The book switches, as many of its genre do, between the killer and the “hero.” Jonas Osbourne isn’t supposed to be the hero. He’s supposed to be the Chief of Staff for a US Senator. He’s supposed to be focused on his boss’s upcoming Peace Accord between Israel and Palestine. And he’s been doing what he was supposed to do for so long, everything in his life — except his romantic relationships — has been humming along like a train approaching the summit. Until… Isn’t that always the way? Until.
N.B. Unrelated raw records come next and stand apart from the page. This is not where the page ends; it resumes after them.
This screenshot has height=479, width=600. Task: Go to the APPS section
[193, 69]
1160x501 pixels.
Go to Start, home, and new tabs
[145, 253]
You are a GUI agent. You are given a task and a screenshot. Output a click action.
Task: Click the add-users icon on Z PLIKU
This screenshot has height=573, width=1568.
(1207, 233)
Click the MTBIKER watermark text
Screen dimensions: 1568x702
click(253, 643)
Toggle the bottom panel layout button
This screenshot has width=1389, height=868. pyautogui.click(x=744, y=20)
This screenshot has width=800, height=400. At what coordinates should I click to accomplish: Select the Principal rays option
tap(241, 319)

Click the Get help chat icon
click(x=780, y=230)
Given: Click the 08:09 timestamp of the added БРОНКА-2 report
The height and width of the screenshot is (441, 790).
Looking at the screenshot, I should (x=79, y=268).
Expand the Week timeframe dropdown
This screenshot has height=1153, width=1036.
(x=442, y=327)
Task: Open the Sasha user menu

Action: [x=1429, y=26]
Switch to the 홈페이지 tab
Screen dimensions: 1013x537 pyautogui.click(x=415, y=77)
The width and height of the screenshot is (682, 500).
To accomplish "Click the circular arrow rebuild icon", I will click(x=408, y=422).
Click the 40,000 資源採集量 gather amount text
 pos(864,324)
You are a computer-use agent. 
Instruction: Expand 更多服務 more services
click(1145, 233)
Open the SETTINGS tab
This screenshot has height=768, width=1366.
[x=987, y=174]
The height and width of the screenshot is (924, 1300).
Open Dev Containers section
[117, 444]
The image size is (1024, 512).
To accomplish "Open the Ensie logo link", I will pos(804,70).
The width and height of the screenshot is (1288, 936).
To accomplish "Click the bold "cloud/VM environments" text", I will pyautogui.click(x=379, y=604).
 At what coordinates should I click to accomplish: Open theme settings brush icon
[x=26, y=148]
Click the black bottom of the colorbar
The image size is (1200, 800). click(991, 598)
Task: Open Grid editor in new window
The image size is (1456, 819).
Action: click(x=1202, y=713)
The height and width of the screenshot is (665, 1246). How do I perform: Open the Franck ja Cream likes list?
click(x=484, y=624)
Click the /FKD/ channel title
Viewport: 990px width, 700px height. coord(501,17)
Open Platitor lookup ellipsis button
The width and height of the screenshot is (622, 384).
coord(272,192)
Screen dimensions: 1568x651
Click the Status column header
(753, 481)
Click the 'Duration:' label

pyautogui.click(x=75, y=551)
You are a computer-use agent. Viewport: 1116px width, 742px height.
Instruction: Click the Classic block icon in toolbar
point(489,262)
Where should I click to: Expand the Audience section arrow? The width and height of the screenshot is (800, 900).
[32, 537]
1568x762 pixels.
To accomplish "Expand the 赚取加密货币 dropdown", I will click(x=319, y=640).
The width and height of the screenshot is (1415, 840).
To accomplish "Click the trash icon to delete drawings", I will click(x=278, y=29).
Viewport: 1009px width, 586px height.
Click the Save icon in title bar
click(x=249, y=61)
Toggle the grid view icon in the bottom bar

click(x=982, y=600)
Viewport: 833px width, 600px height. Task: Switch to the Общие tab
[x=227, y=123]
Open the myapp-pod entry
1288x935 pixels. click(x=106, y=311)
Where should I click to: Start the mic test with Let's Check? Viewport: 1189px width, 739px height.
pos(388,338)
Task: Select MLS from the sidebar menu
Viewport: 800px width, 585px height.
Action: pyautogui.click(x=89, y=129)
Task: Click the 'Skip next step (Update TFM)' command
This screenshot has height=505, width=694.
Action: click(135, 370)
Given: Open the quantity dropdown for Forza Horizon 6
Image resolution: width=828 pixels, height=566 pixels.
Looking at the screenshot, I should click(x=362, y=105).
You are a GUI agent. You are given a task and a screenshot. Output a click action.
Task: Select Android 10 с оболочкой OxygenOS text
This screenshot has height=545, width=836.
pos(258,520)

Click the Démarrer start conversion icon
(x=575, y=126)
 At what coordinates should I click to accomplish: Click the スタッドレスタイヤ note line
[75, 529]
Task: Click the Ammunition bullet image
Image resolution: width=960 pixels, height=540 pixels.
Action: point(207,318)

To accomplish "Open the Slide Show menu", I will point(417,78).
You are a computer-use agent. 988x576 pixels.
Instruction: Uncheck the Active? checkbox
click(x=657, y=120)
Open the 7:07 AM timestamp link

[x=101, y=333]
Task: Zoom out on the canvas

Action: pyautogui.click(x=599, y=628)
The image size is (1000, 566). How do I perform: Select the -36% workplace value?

His “until moment” is stopping to help a motorist, getting hit by a car, and jarring loose some memories of his Ranger days that he’d rather stay forgotten.

Meanwhile, our serial killer is using anagrams in gay personals to find a victim he hopes will be “the One.” Cause, see, his God’s telling him if he crucifies the right person, he’ll trigger the Rapture and isn’t that what good religious fanatics with a touch of autism and a traumatic childhood really want?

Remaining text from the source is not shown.